Il me semble que l’auteur de l’évangile est prudent. On se mit à lui amener les démoniaques… à la porte de la ville. Non pas au centre, sur la place, non pas sur l’Agora où se décide et se traite les affaires de la cité. Ce n’est pas au cœur du système que Jésus intervient. L’hôpital de la foi et de l’espérance n’est pas au centre et ne se confond pas avec les pouvoirs. Il reste à distance sur un lieu frontière entre intérieur et extérieur ; La foi se tient sur une frontière sur une zone de démarcation entre zone libre et zone occupée. Jésus comme la foi ne prend la place de personne. Il rend un service non plus aux siens, comme dans la maison, non plus seulement aux adeptes comme à la synagogue, mais à tous dans la généralité et l’anonymat de celles et ceux qui en ont besoin. La foi, notre foi trouve sa place et son enracinement aussi à la porte de la ville. Là où passent ceux qui entrent et ceux qui sortent. Là où l’étranger et celui que l’on rejette se trouve et passe nécessairement. Là où « ceux que tous repoussent, je les accueillerai au nom de mon maître » disait John Bost.

La foi au Christ concerne la vie de nos cités. Non pour y faire la loi. Non pour remplacer ceux qui ont autorité sur la cité ; mais pour y manifester une présence qui interpelle qui est active comme pour dire aussi qu’il y a encore des choses à faire et en particulier pour prendre soin de celles et ceux qui passent et qui souffrent.  Tous les Diaconats, les Entraides, les Ong, comme la Cimade par exemple, trouvent à cet endroit celui de la porte, leur raison d’être, leur justification et leur espérance.

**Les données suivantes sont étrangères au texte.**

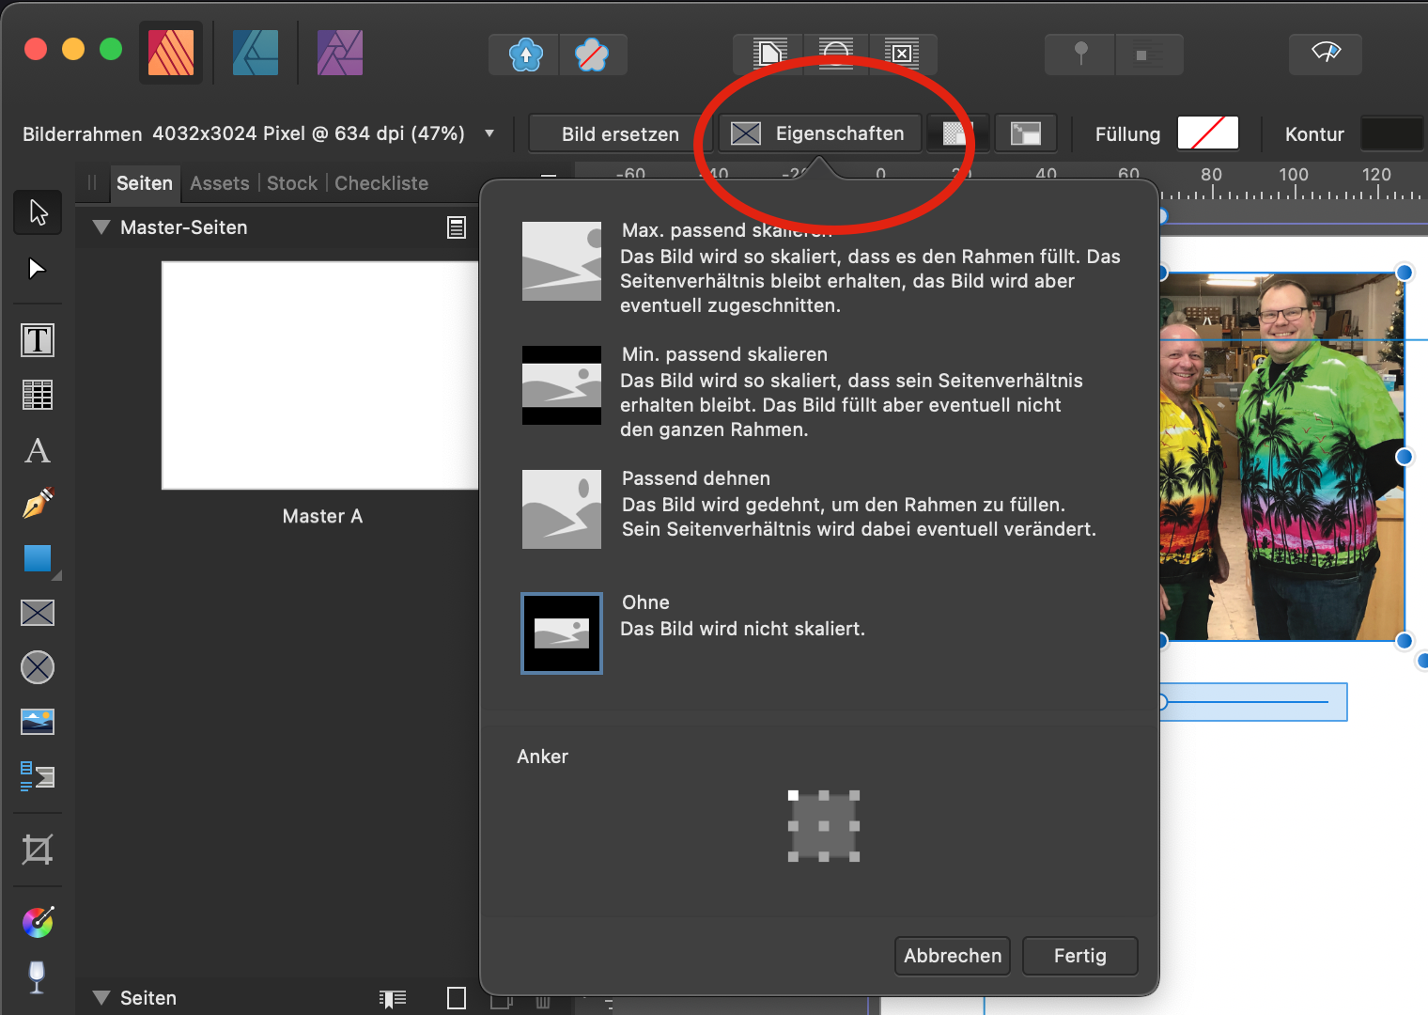The image size is (1428, 1015).
Task: Select the Picture Frame Ellipse tool
Action: [x=38, y=667]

« Au matin à la nuit noire Jésus se leva sortit et s’en alla dans un lieu désert, il priait ».  Je suis frappé de cette proximité entre l’abondance des personnes et leur rencontre comme traitement à la porte de la ville et le retirement de Jésus dans un lieu désert.
La foi c’est la traversée entre la porte de la ville et le lieu désert. C’est ce qui fait lien entre l’action sociale et la prière, entre l’enseignement et la rencontre personnelle. Pour nous en général le désert c’est la solitude et c’est souvent vrai. Dans une mentalité orientale c’est aussi le lieu de la relation essentielle sans tricher. Jésus va au désert comme son peuple est allé au désert recevoir l’essentiel de son enseignement et de sa foi au Dieu du désert et de la montagne dans le désert. Désert c’est là où on reçoit la force et la réalité d’une rencontre d’une parole d’un échange vital avec les autres comme avec Dieu.

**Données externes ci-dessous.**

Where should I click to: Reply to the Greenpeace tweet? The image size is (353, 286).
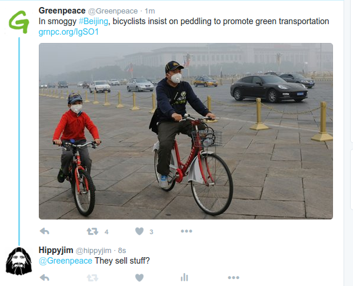click(45, 231)
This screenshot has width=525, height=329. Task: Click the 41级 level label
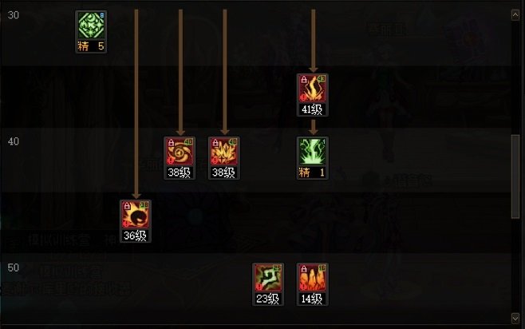pyautogui.click(x=313, y=109)
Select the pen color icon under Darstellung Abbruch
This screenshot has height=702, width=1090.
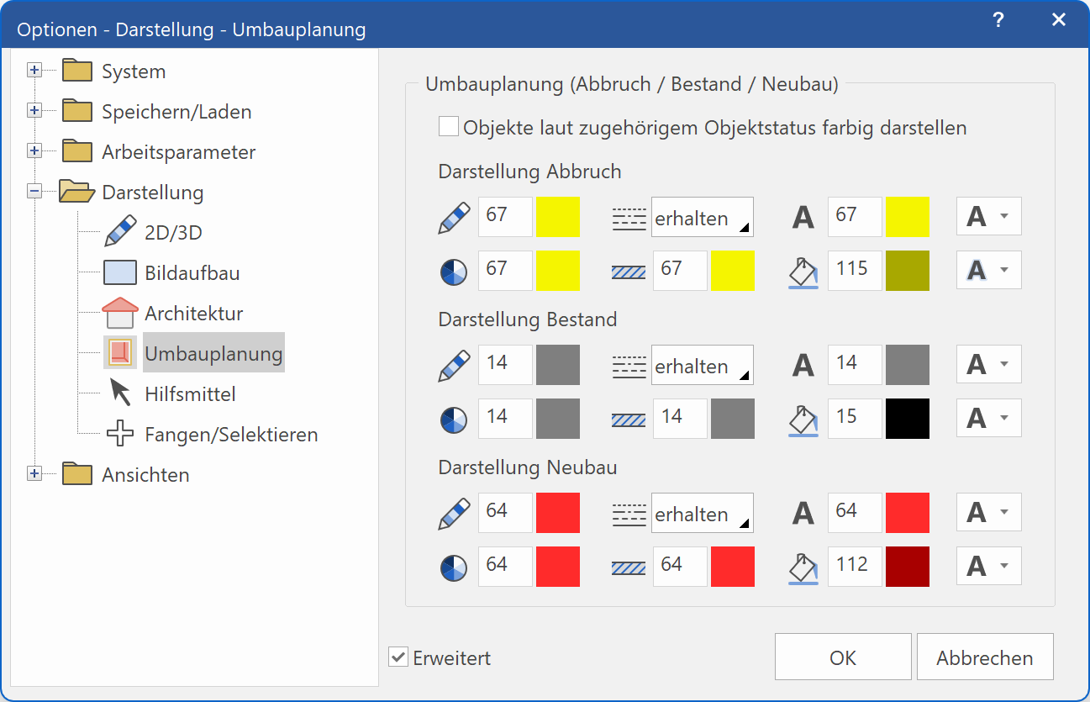(453, 216)
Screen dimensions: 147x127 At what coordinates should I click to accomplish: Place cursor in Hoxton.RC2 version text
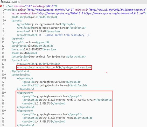tap(53, 68)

La vie de l’Eglise comme la vie personnelle de la foi ce n’est pas l’activisme qui nous fascine pourtant et qui nous guette et nous capte ; c’est aussi cette ascèse, cette relation avec Dieu qui fonde et nourrit toutes activités et relations avec les autres. C’est dans ce lieu désert que l’on cherche le Christ et qu’on le trouve. C’est dans ce désert aussi qu’il trouve la force et la capacité de nous entraîner ailleurs : « allons ailleurs dans les bourgs voisins pour que j’y proclame aussi l’Evangile ». C’est bien de là, du fondement que tout démarre et redémarre pour que l’annonce d’une bonne nouvelle soit accomplie, soit vécue. Le sens de la mission est au cœur de l’évangile. Il y a toujours des bourgs voisins à visiter et à parcourir. L’Eglise ne peut vivre sa mission que si elle ouvre de nouveaux espaces ; elle ne vit que dans la rencontre de nouveaux venus, rencontrés par ses membres.

Dans ce programme dans cette journée de Jésus, ce sont au moins 24h bien remplies et  qui s’équilibrent et qui s’appellent dans une solidarité efficace.

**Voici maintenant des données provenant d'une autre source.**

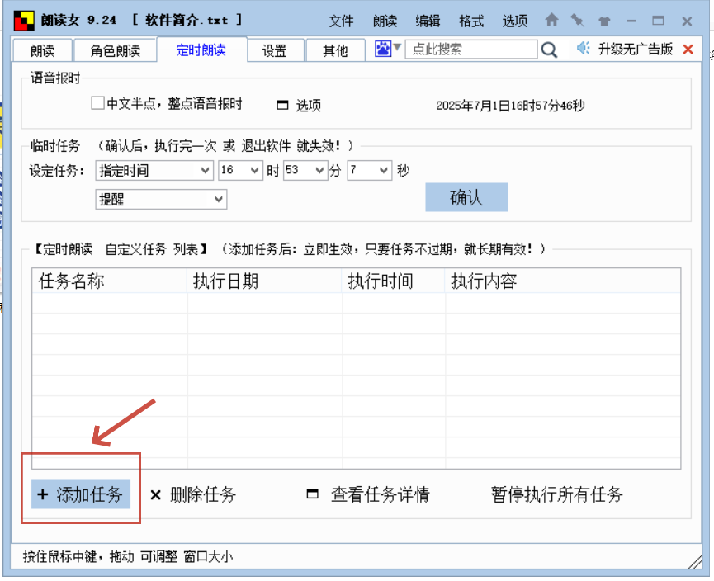Open the hour dropdown showing 16

253,170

La foi la relation à Dieu notre vie dans l’Eglise se compose de lieux ou de pôles différents : la synagogue (l’enseignement) la maison personnelle (l’intériorité) la porte de la ville (l’extériorité sociétale) le lieu désert (la relation à Dieu dans une ouverture la plus vaste possible) et les bourgs voisins qui attendent, nous attendent. C’est le passage de l’un à l’autre qui enrichit et dit complètement la réalité de la foi. Ce sont ces lieux qui édifient et fortifient notre foi.

Nous sommes plus sensibles et plus habitués à un ou des lieux, plus que d’autres. Le Seigneur nous attend aussi sur les autres moins connus moins familiers. Il nous y attend pour nous accompagner et soutenir notre espérance pour nous-mêmes, ceux qui nous entourent et les autres plus loin.